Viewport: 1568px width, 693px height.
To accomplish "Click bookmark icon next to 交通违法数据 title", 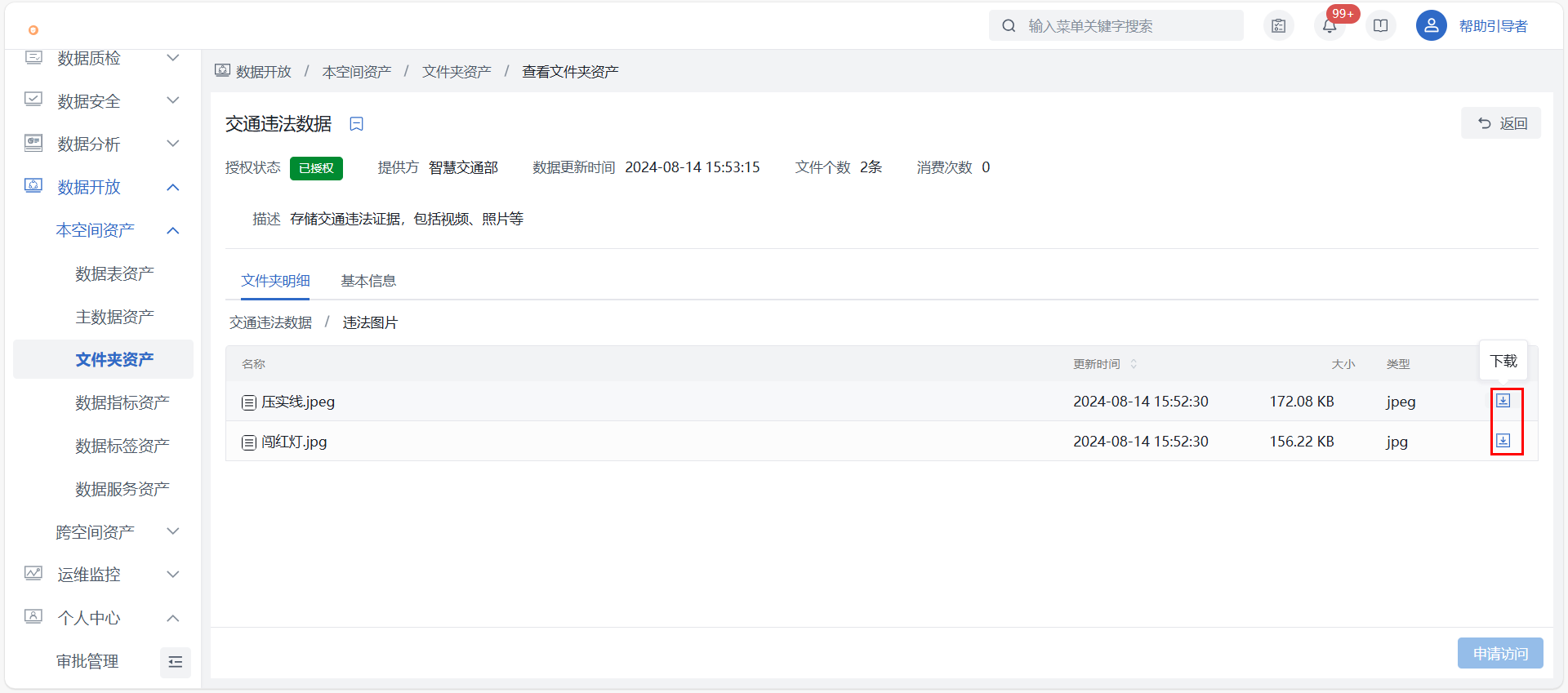I will (x=356, y=124).
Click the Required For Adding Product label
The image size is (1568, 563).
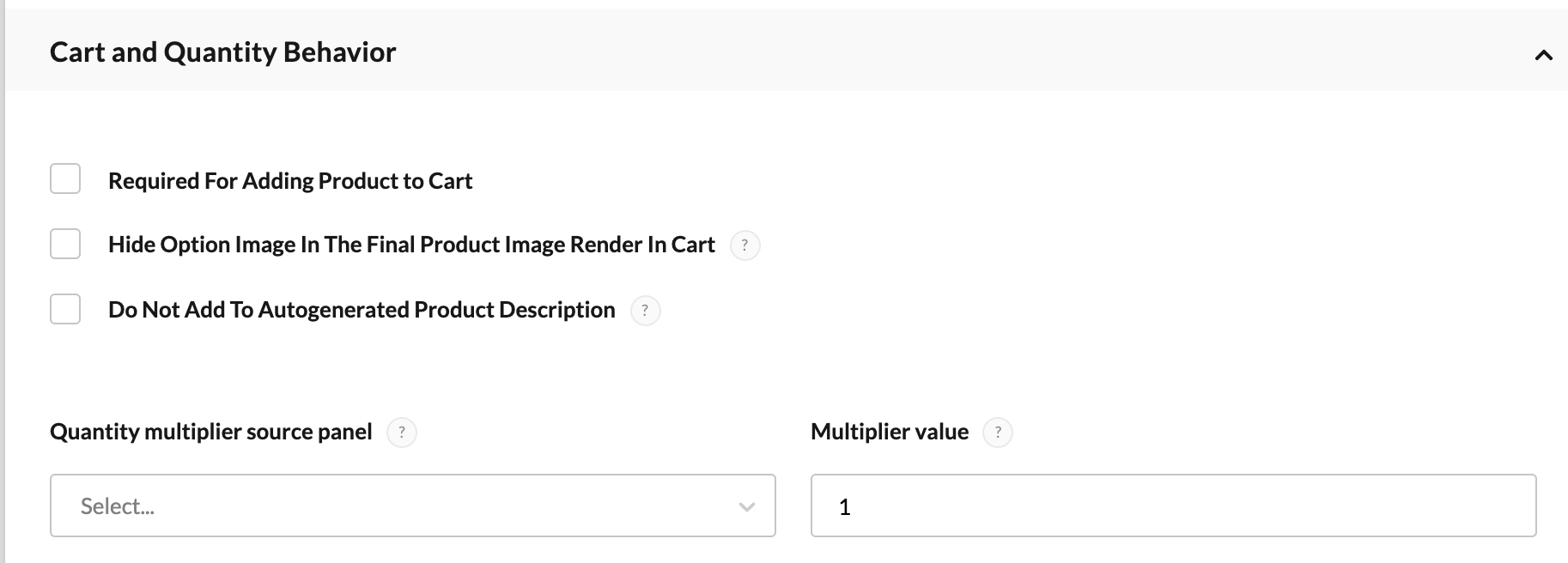point(290,181)
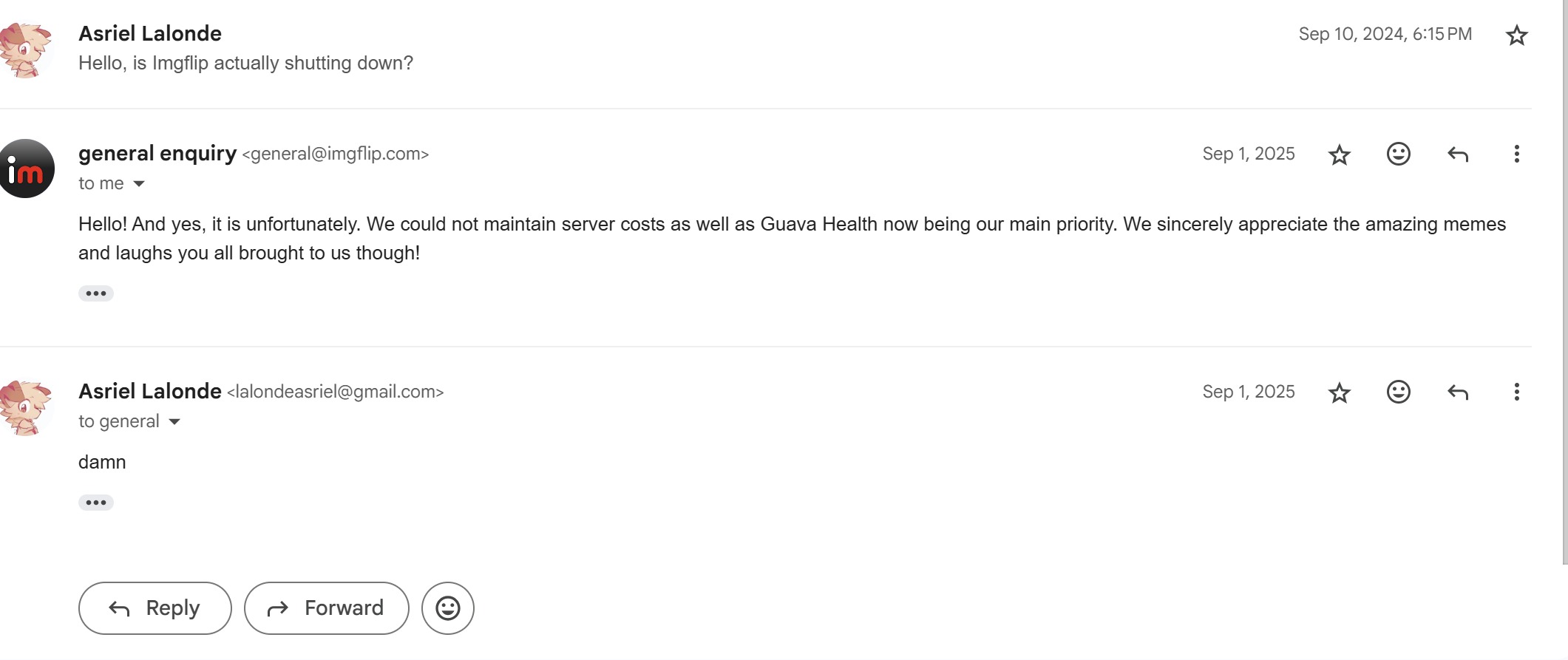The image size is (1568, 660).
Task: Star the first Asriel Lalonde message
Action: click(x=1516, y=35)

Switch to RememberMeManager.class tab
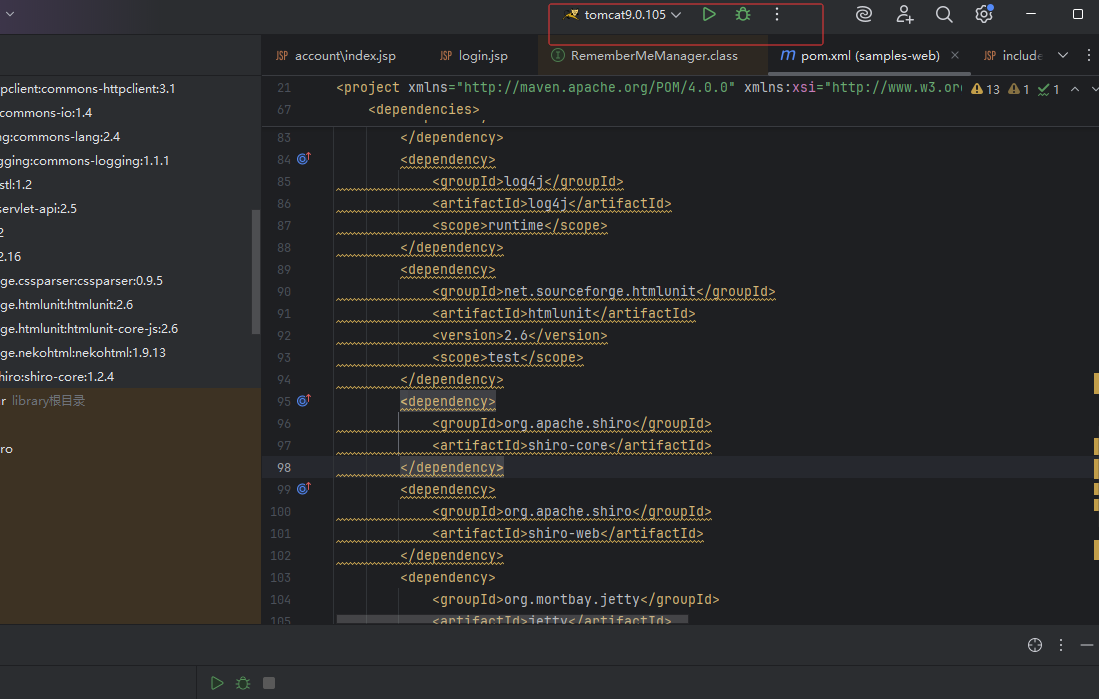pyautogui.click(x=653, y=56)
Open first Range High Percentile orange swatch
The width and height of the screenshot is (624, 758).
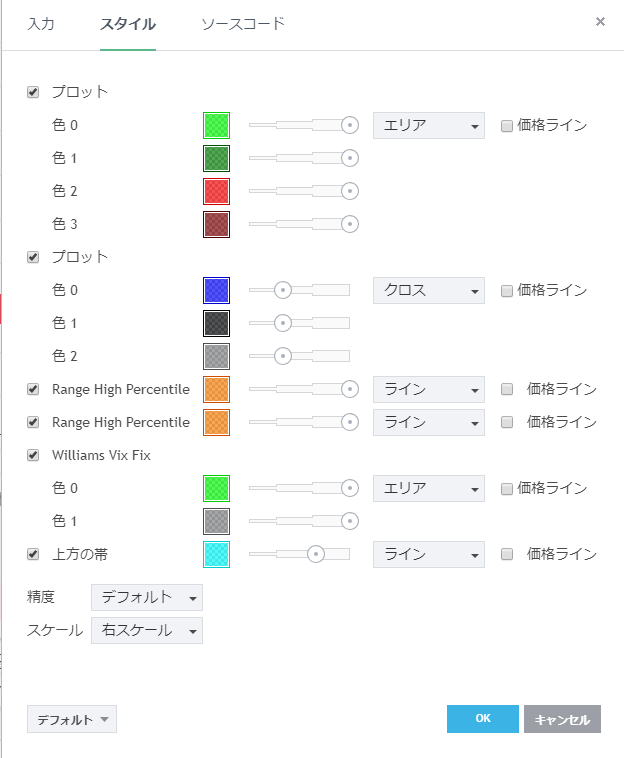216,389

What the task requires: Copy the data from the line with "Switch to RememberMeManager.class tab" through the end of the data, substituting "purple" for "orange" and keeping everything else unchanged. Leave the pictures out.

The completed task:
Switch to RememberMeManager.class tab
pyautogui.click(x=653, y=56)
Open first Range High Percentile purple swatch
The width and height of the screenshot is (624, 758).
216,389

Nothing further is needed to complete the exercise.